Les Chypriotes-turcs manifestent contre l'autorisation du voile au lycée
Plusieurs milliers de Chypriotes-turcs ont défilé vendredi à Nicosie-Nord pour protester contre la récente autorisation du port du voile dans les lycées publics, une réforme dénoncée par ses opposants au nom des traditions laïques locales.
"Il s'agit d'un symbole religieux.

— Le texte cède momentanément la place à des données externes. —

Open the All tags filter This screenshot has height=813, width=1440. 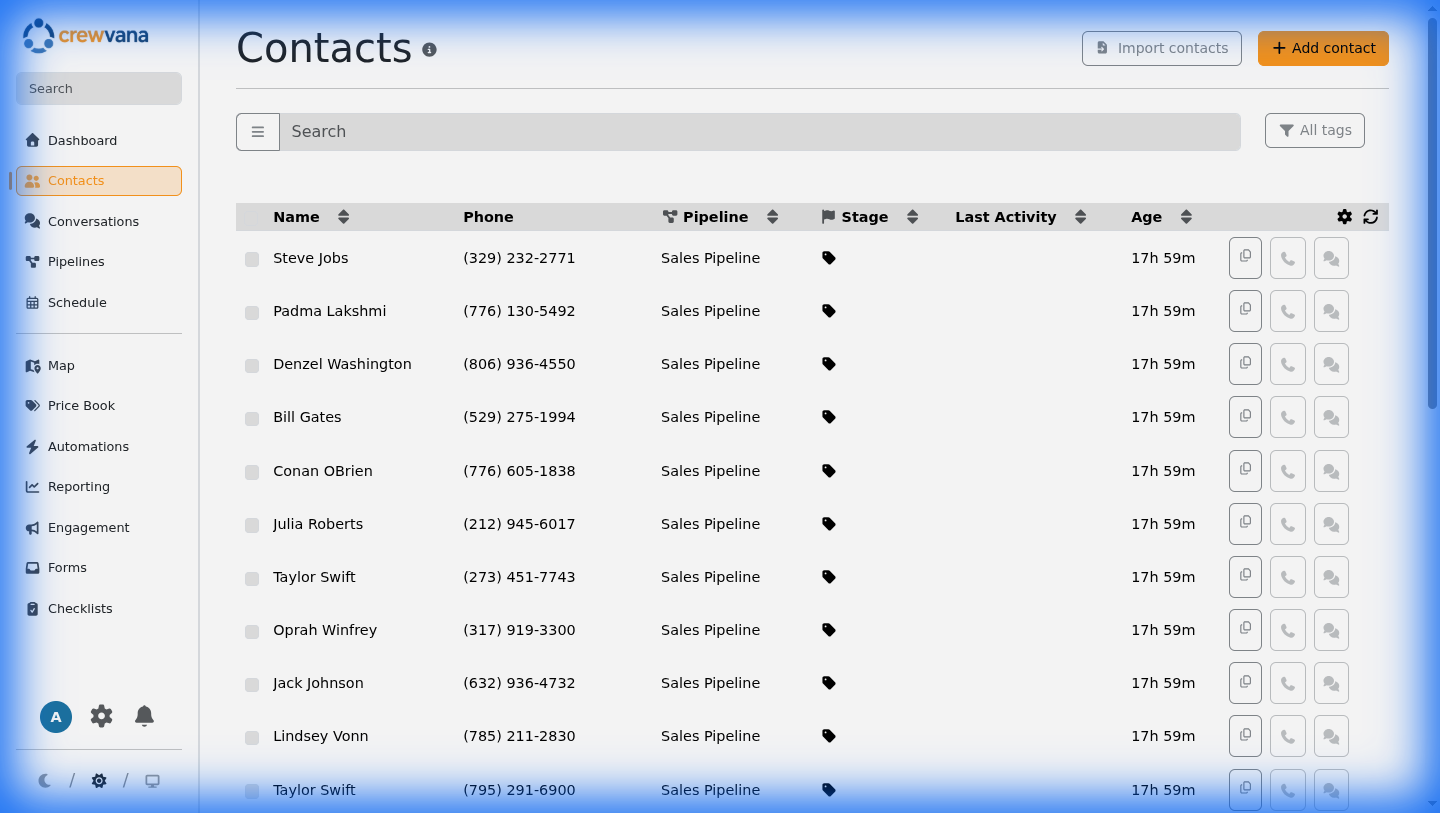pos(1314,130)
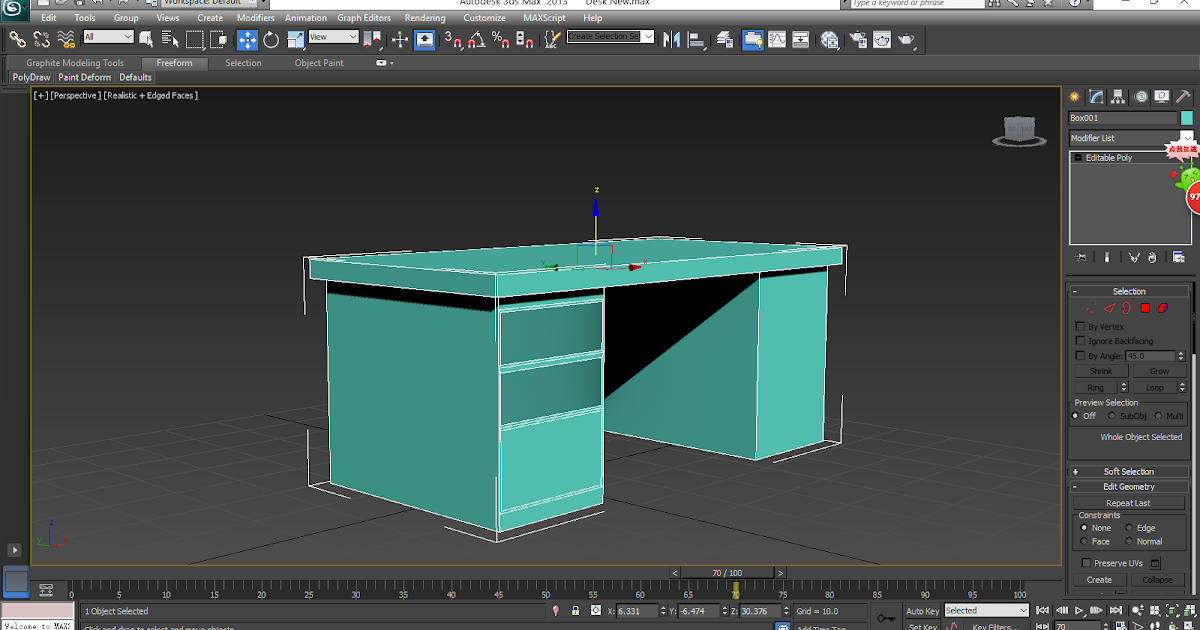Click the Angle Snap toggle icon

coord(477,40)
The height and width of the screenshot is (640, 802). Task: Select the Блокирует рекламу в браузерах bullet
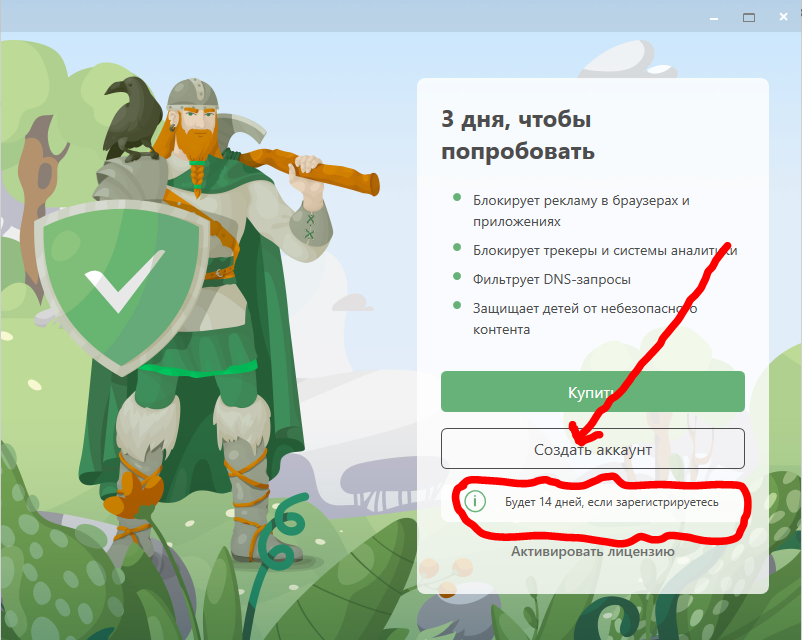pos(581,211)
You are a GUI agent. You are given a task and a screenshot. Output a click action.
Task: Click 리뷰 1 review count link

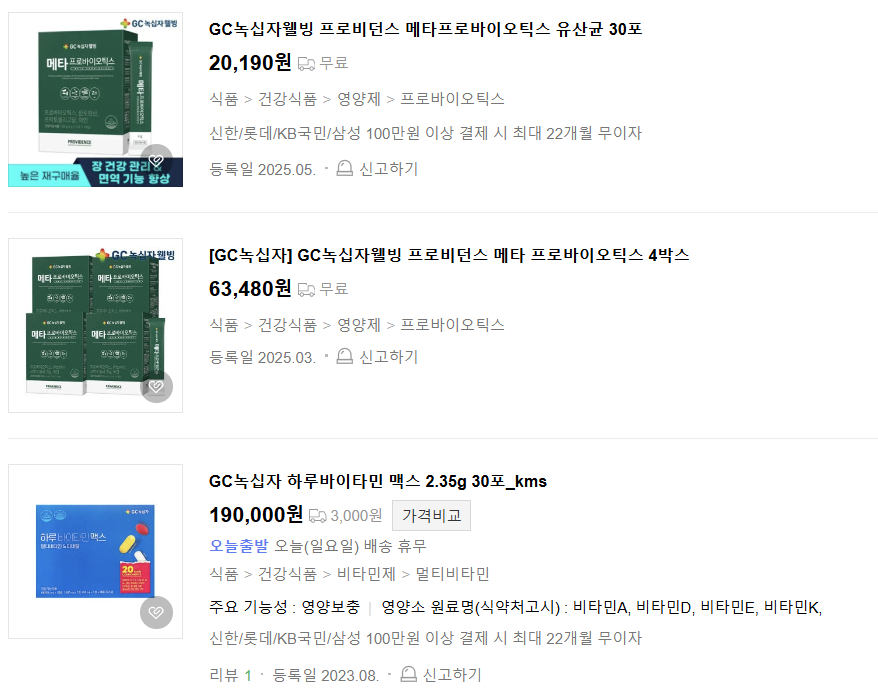click(x=230, y=675)
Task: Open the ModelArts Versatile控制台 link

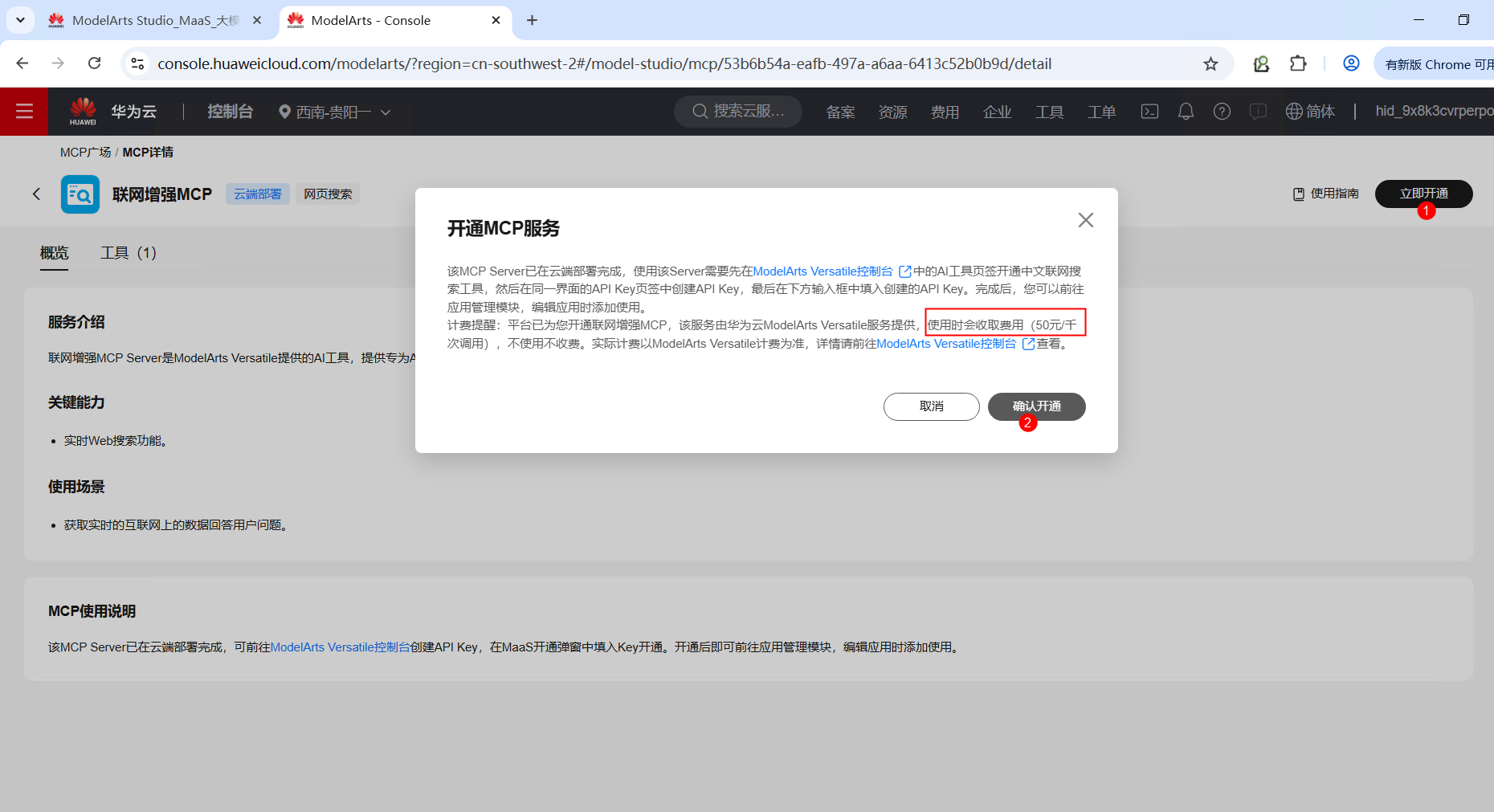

Un enfant de moins de 18 ans ne peut pas prendre cette décision de son plein gré, à mon avis", lance à l'AFP Dila Ensari, 15 ans, qui participe au rassemblement avec sa mère, enseignante dans une école publique.
Une centaine de syndicats avaient appelé à ce rassemblement dans la partie chypriote-turque de la capitale divisée pour exiger l'abrogation de la nouvelle règle.
En mars, le conseil des ministre de la République turque de Chypre du Nord (RTCN) - autoproclamée en 1983 et reconnue uniquement par Ankara - a réformé le code de discipline scolaire pour autoriser le hijab au lycée, laissant les collèges décider si faire pareil ou pas.
Le foulard, s'il est porté, doit être simple, de couleur unie et assortie à l'uniforme scolaire, selon la nouvelle réglementation.
"Dans ce pays, il y a ceux qui ont des croyances religieuses et ceux qui n'en ont pas. Ceux qui vont à la mosquée et ceux qui n'y vont pas. Ce sont des choix individuels", a défendu lors d'une émission matinale le président de la RTCN, Ersin Tatar.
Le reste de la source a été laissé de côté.